=== WHAT THIS TASK INVOLVES ===
Reproduce the entries below, changing "Viewport" to "Window" wherever it occurs and leaving everything else the same.

=== EXTRACTED DATA ===

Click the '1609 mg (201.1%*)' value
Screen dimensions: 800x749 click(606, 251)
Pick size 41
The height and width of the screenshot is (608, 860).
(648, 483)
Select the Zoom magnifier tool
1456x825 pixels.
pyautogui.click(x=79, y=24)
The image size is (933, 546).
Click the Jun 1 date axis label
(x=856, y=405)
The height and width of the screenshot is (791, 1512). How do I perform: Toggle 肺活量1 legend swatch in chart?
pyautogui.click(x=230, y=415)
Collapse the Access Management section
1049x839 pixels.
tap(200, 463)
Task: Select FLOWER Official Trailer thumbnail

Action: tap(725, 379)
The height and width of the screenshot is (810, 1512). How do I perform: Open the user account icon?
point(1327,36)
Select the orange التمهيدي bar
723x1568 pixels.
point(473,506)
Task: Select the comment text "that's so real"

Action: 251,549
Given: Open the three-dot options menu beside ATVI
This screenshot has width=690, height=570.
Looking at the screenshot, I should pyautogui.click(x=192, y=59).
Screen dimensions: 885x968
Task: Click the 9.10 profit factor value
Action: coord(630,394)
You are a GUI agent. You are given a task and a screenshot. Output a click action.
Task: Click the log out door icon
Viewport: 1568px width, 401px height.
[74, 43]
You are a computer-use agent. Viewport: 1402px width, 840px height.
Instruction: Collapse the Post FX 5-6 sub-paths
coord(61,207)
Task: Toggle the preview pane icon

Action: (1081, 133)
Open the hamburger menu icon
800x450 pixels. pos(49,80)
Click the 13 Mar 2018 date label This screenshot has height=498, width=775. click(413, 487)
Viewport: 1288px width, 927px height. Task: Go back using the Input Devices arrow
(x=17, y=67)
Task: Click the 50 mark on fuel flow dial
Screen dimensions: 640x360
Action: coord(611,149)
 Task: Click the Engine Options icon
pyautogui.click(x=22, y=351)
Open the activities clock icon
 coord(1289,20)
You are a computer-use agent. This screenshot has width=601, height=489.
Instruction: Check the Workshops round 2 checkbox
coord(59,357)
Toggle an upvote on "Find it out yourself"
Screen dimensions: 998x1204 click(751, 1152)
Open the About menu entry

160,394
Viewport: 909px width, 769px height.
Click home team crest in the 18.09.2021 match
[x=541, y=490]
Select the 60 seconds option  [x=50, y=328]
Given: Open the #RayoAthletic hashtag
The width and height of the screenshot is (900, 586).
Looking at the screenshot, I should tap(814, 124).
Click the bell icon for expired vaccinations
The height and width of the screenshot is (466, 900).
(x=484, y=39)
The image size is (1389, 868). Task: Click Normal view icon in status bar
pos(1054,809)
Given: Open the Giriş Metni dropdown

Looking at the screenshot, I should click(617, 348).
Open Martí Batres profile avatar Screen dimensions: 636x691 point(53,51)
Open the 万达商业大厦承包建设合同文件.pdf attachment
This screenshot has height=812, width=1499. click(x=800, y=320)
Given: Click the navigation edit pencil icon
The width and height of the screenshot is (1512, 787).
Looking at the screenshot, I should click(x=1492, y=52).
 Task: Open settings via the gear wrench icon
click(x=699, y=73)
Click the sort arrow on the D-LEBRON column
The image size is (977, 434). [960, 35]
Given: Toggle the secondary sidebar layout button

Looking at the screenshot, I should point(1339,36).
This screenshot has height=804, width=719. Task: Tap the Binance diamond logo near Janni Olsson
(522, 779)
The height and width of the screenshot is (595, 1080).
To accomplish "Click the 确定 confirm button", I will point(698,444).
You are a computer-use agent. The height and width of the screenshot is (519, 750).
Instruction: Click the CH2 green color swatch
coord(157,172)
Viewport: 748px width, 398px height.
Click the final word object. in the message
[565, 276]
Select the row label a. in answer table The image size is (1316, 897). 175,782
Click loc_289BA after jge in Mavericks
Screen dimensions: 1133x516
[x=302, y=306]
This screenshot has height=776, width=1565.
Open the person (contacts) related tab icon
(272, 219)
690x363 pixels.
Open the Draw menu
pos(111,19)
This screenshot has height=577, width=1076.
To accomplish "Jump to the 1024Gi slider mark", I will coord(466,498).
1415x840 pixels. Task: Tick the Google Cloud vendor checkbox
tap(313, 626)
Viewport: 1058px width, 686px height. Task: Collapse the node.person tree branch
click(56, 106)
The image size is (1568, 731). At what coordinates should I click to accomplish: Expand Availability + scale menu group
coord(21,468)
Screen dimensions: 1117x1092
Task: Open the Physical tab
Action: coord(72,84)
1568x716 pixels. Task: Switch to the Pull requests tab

=== SOLUTION TO THIS TASK ===
Click the '1609 mg (201.1%*)' value
Screen dimensions: 800x749 click(606, 251)
Pick size 41
The height and width of the screenshot is (608, 860).
(648, 483)
Select the Zoom magnifier tool
1456x825 pixels.
pyautogui.click(x=79, y=24)
The image size is (933, 546).
Click the Jun 1 date axis label
(x=856, y=405)
The height and width of the screenshot is (791, 1512). How do I perform: Toggle 肺活量1 legend swatch in chart?
pyautogui.click(x=230, y=415)
Collapse the Access Management section
1049x839 pixels.
tap(200, 463)
Task: Select FLOWER Official Trailer thumbnail

Action: tap(725, 379)
The height and width of the screenshot is (810, 1512). How do I perform: Open the user account icon?
point(1327,36)
Select the orange التمهيدي bar
723x1568 pixels.
point(473,506)
Task: Select the comment text "that's so real"

Action: 251,549
Given: Open the three-dot options menu beside ATVI
This screenshot has width=690, height=570.
Looking at the screenshot, I should pyautogui.click(x=192, y=59).
Screen dimensions: 885x968
Task: Click the 9.10 profit factor value
Action: coord(630,394)
You are a GUI agent. You are given a task and a screenshot. Output a click action.
Task: Click the log out door icon
Window: 1568px width, 401px height.
[74, 43]
You are a computer-use agent. Window: 1402px width, 840px height.
Instruction: Collapse the Post FX 5-6 sub-paths
coord(61,207)
Task: Toggle the preview pane icon

Action: (1081, 133)
Open the hamburger menu icon
800x450 pixels. pos(49,80)
Click the 13 Mar 2018 date label This screenshot has height=498, width=775. click(413, 487)
Window: 1288px width, 927px height. Task: Go back using the Input Devices arrow
(x=17, y=67)
Task: Click the 50 mark on fuel flow dial
Screen dimensions: 640x360
Action: coord(611,149)
 Task: Click the Engine Options icon
pyautogui.click(x=22, y=351)
Open the activities clock icon
 coord(1289,20)
You are a computer-use agent. This screenshot has width=601, height=489.
Instruction: Check the Workshops round 2 checkbox
coord(59,357)
Toggle an upvote on "Find it out yourself"
Screen dimensions: 998x1204 click(751, 1152)
Open the About menu entry

160,394
Window: 909px width, 769px height.
Click home team crest in the 18.09.2021 match
[x=541, y=490]
Select the 60 seconds option  [x=50, y=328]
Given: Open the #RayoAthletic hashtag
The width and height of the screenshot is (900, 586).
Looking at the screenshot, I should tap(814, 124).
Click the bell icon for expired vaccinations
The height and width of the screenshot is (466, 900).
(x=484, y=39)
The image size is (1389, 868). Task: Click Normal view icon in status bar
pos(1054,809)
Given: Open the Giriş Metni dropdown

Looking at the screenshot, I should click(617, 348).
Open Martí Batres profile avatar Screen dimensions: 636x691 point(53,51)
Open the 万达商业大厦承包建设合同文件.pdf attachment
This screenshot has height=812, width=1499. click(x=800, y=320)
Given: Click the navigation edit pencil icon
The width and height of the screenshot is (1512, 787).
Looking at the screenshot, I should click(x=1492, y=52).
 Task: Open settings via the gear wrench icon
click(x=699, y=73)
Click the sort arrow on the D-LEBRON column
The image size is (977, 434). [960, 35]
Given: Toggle the secondary sidebar layout button

Looking at the screenshot, I should point(1339,36).
This screenshot has height=804, width=719. Task: Tap the Binance diamond logo near Janni Olsson
(522, 779)
The height and width of the screenshot is (595, 1080).
To accomplish "Click the 确定 confirm button", I will point(698,444).
You are a computer-use agent. The height and width of the screenshot is (519, 750).
Instruction: Click the CH2 green color swatch
coord(157,172)
Window: 748px width, 398px height.
Click the final word object. in the message
[565, 276]
Select the row label a. in answer table The image size is (1316, 897). 175,782
Click loc_289BA after jge in Mavericks
Screen dimensions: 1133x516
[x=302, y=306]
This screenshot has height=776, width=1565.
Open the person (contacts) related tab icon
(272, 219)
690x363 pixels.
Open the Draw menu
pos(111,19)
This screenshot has height=577, width=1076.
To accomplish "Jump to the 1024Gi slider mark", I will coord(466,498).
1415x840 pixels. Task: Tick the Google Cloud vendor checkbox
tap(313, 626)
Window: 1058px width, 686px height. Task: Collapse the node.person tree branch
click(56, 106)
The image size is (1568, 731). At what coordinates should I click to accomplish: Expand Availability + scale menu group
coord(21,468)
Screen dimensions: 1117x1092
Task: Open the Physical tab
Action: coord(72,84)
1568x716 pixels. Task: Switch to the Pull requests tab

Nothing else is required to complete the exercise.